I plan on implementing various algorithms in order of increasing model complexity. These models will map various inputs to the following forecast parameters.

Forecast Parameter Description
c1flr12hr at least one C1.0 or greater flare within 12 hr after the observation.
c1flr24hr at least one C1.0 or greater flare within 24 hr after the observation.
c5flr12hr at least one C5.0 or greater flare within 12 hr after the observation.
c5flr24hr at least one C5.0 or greater flare within 24 hr after the observation.
m1flr12hr at least one M1.0 or greater flare within 12 hr after the observation.
m1flr24hr at least one M1.0 or greater flare within 24 hr after the observation.
m5flr12hr at least one M5.0 or greater flare within 12 hr after the observation.
m5flr24hr at least one M5.0 or greater flare within 24 hr after the observation.

The accuracy of the model in predicting these parameters would be its accuracy in forecasting the solar weather.

Deliverables

This project will have the following deliverables:

  • A fully integrated Search Events Object, supported with rigorous testing. This will have all the features as described above, and more which will be decided on further consultation with the mentors during the community bonding period.

  • Multiple notebooks for the SunPy Examples gallery that highlight each algorithm implemented along with an interpretation of the results.

  • The best performing trained model, properly documented and tested, along with instructions on how to use it. This will be made inheriting a separate ML Algorithm abstract object so that more machine learning related work can be easily integrated in the future.

  • A separate Data Preprocessing Object that will be used in this project and could be extended for future ML work.

  • Instructions on how to retrain the model if necessary.

Timeline


Community Bonding Period


  • The basic layout for implementing the Search Events Object shall be designed at this time. I would take into account the work done in the FIDO project and work towards implementing the Search Events Object as per our requirement. The efforts on this project will also complement the FIDO metadata project with tools and uses cases.

  • I shall spend this time exploring the data set, discussing possible modifications to the architectures and hyperparameter tuning with my mentors, and continuing my contributions to SunPy.
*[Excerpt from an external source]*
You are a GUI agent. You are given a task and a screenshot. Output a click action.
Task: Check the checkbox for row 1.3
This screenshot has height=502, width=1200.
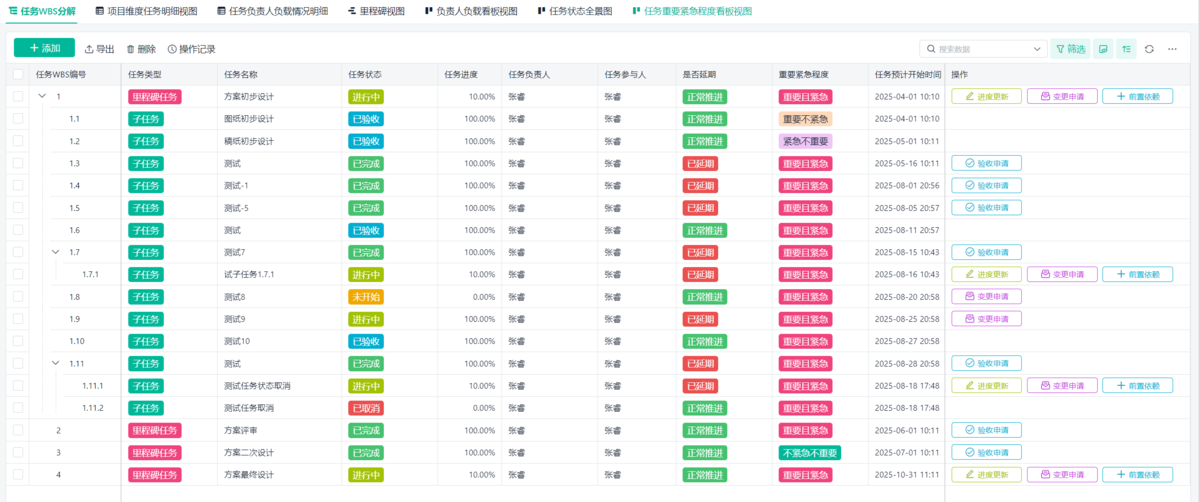pyautogui.click(x=17, y=163)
  • I also plan on familiarising myself with the SMART algorithm and its outputs from the ground up using the IDL implementation. This will help me understand the various parameters and their generation.

  • Since Google has provided an extra week this year for community bonding, I shall use this time to recreate the ELO rating in python and compare it with other ratings (e.g., Glicko's, Bradley-Terry's).

    Glicko is an implementation I found on GitHub that I can fork and use according to our data set.


Coding Period Begins


Week 1

  • As per the official timeline mentioned, this week will be spent visualising different types of data, the magnetograms, univariate, multivariate analysis of the SMART detection properties concerning both flare generation and the ELO complexity score. I shall be making all the plots in multiple notebooks for the SunPy examples gallery.

  • The statistical analysis of the ELO complexity score and its variation concerning with the production of flares will be analyzed. It is believed that the more complex an active region, the more likely it is to produce flares. The work done this week will help test this belief.

  • Further, I would begin working on the Search Events Object as has been described above.

Week 2

  • Having already tinkered with the data set, I have created a few basic plotting functions and a few helper functions to query the HEK database using HEKClient Here are a few random examples. The red squares have been plotted using the Sunspotter data and the blue rectangles have been plotted from the queried HEK data. All functions are in the above-mentioned link. The red squares have been overplotted on purpose as the Sunspotter data set lacks the information about the shape of the bounding boxes.

Rectangled AR example 1 Rectangled AR example 2

  • This week shall be used to complete most of the Search Events Object. Following this, I wish to give testing at least four to five days to make it completely merge ready.

Week 3

  • Having completed all the previous tasks, we are now ready to tackle the forecasting problem head-on. The third week shall be used in completing the data preprocessing as described in the previous section. This shall take the first half of the third week.

  • Next, I will implement various models to map the complexity scores directly to the flare observations. We shall not be considering the images as of yet.

  • These models shall serve as benchmarks for comparing against deep learning models.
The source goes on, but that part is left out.